Rows from a screen-grounding dataset:

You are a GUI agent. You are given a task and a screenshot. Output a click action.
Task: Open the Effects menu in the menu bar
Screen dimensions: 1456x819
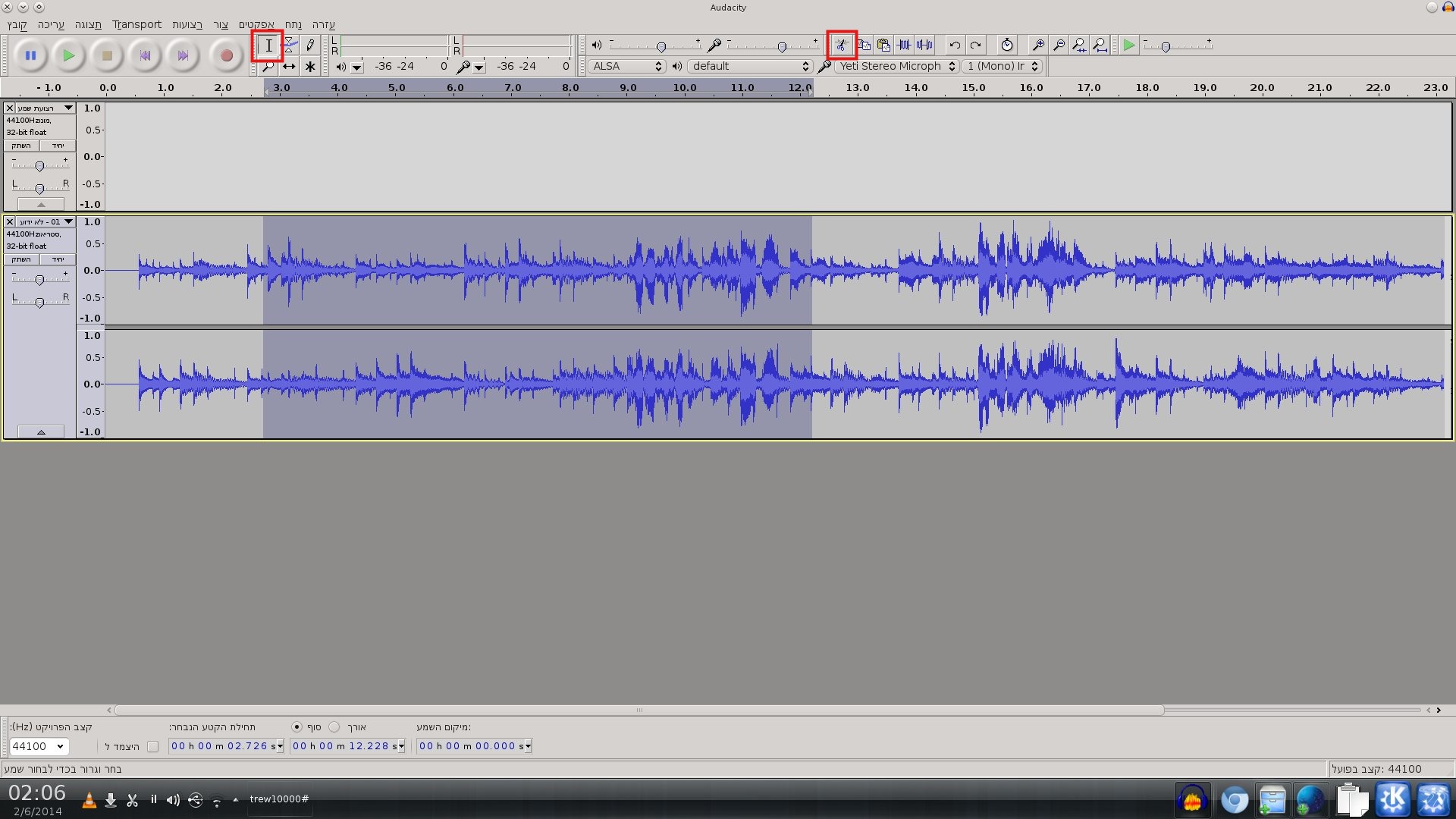(x=256, y=24)
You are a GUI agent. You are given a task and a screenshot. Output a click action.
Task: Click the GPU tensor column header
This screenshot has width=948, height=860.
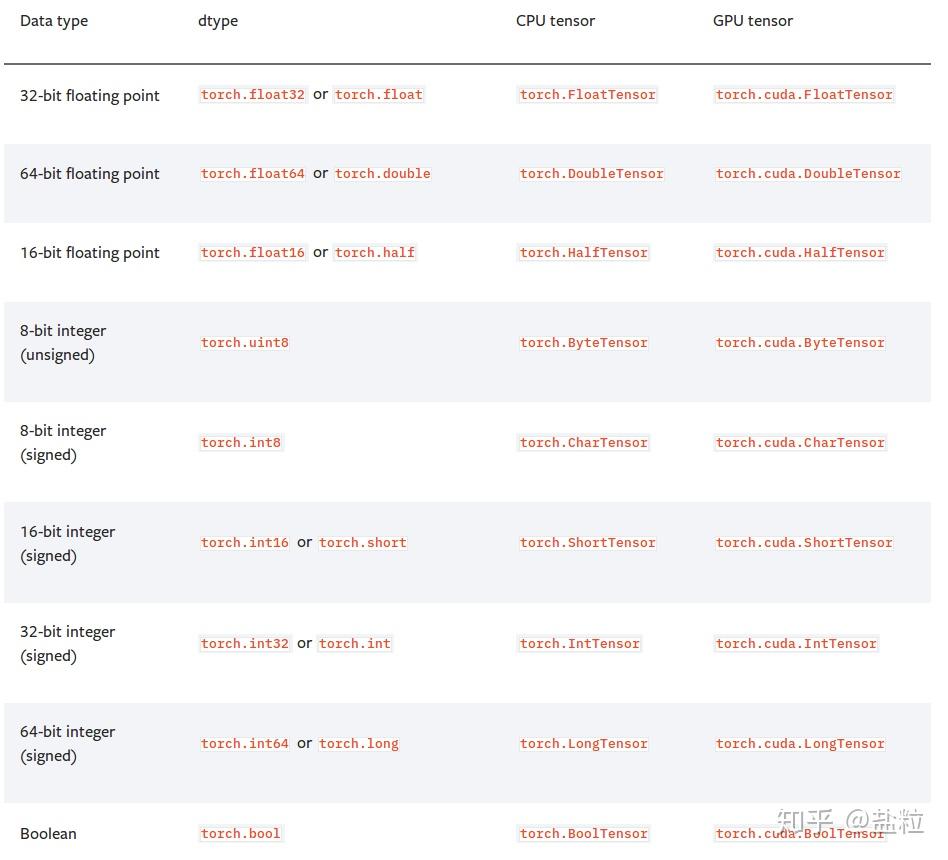(x=753, y=21)
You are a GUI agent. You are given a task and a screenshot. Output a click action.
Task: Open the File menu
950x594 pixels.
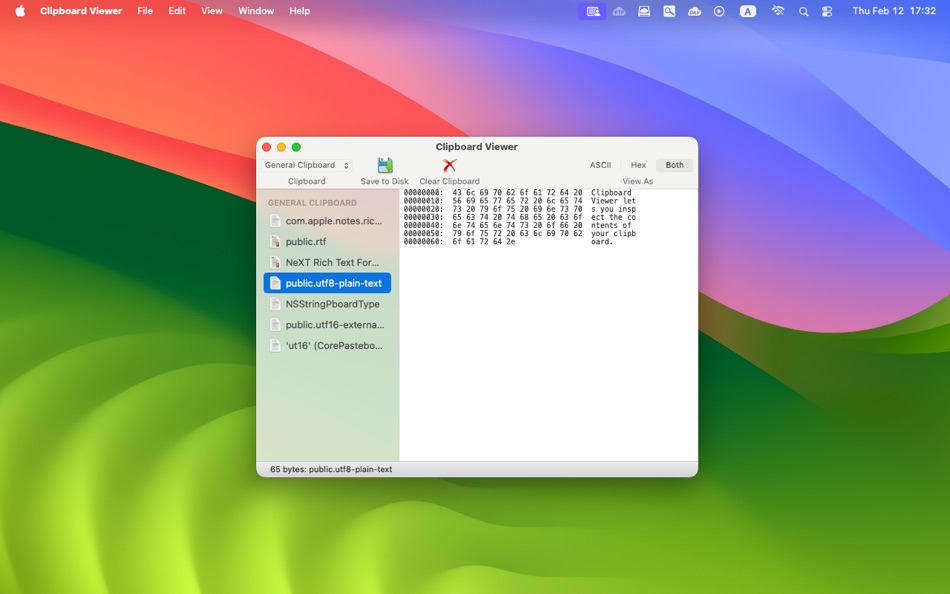coord(145,11)
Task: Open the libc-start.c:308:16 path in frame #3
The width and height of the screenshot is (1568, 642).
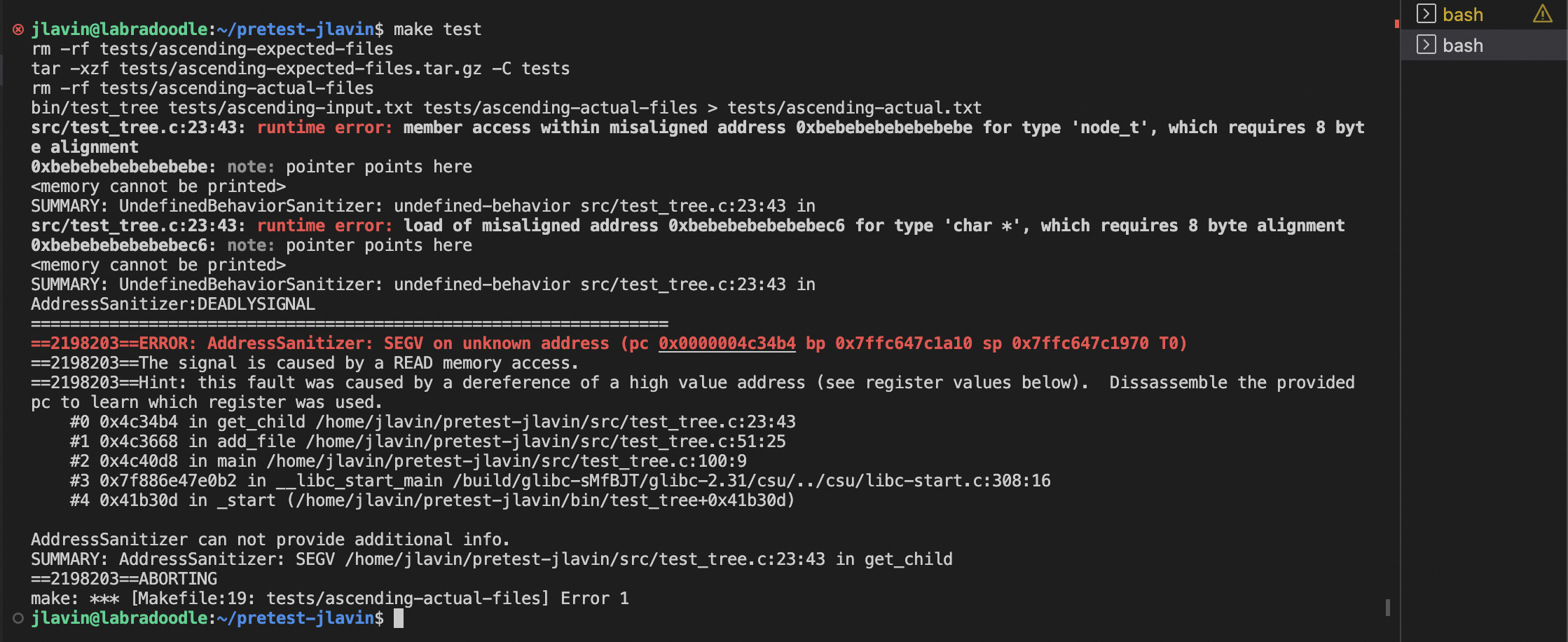Action: click(x=751, y=481)
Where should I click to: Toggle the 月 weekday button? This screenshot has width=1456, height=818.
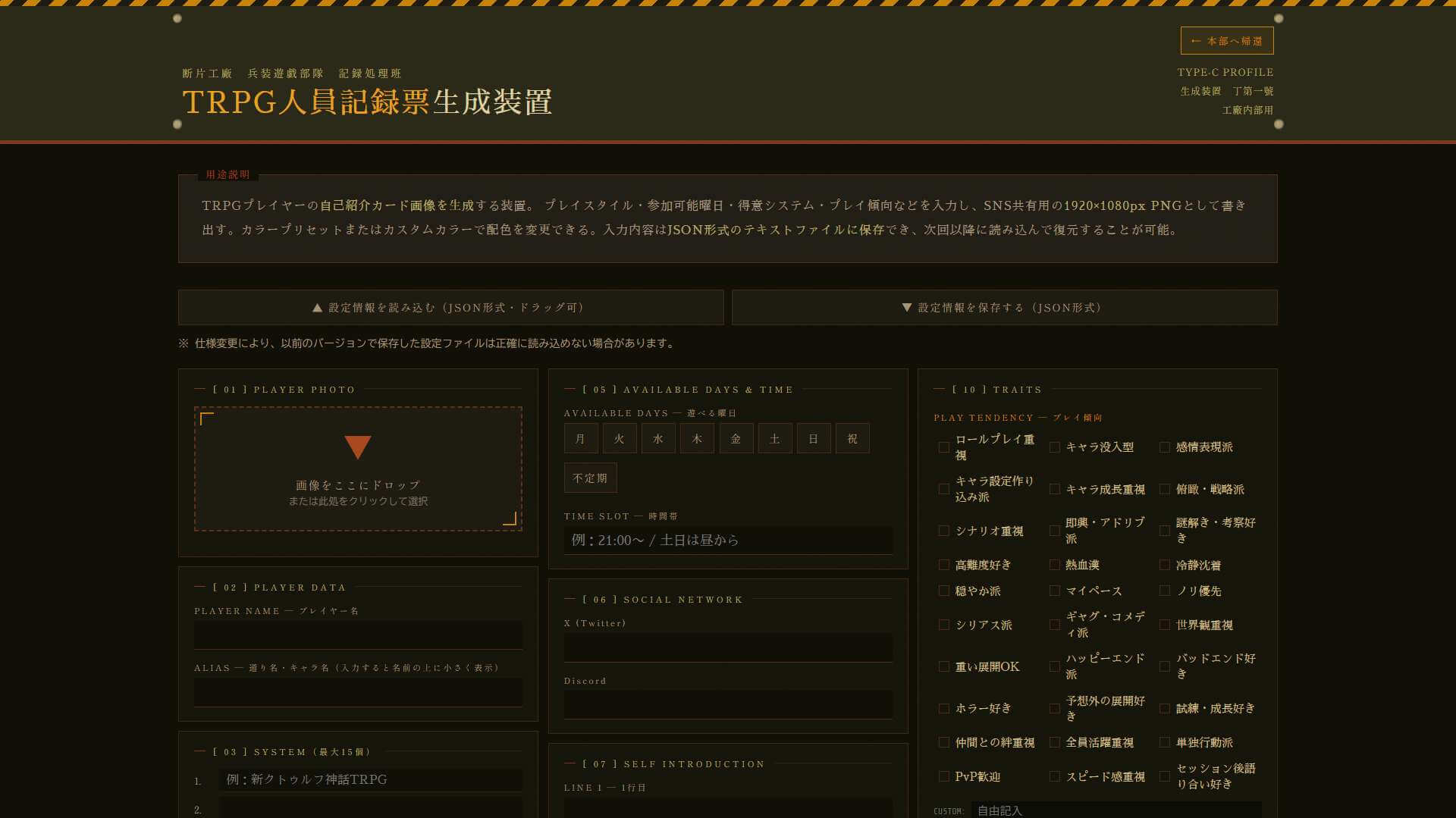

# What the exercise asks
Reproduce the lines of the entries word for word, starting at the line that contains "Task: Open the libc-start.c:308:16" and ending at the end of the entries. Leave the pictures out of your answer.

# Output of the task
Task: Open the libc-start.c:308:16 path in frame #3
The width and height of the screenshot is (1568, 642).
Action: click(x=751, y=481)
Where should I click to: Toggle the 月 weekday button? This screenshot has width=1456, height=818.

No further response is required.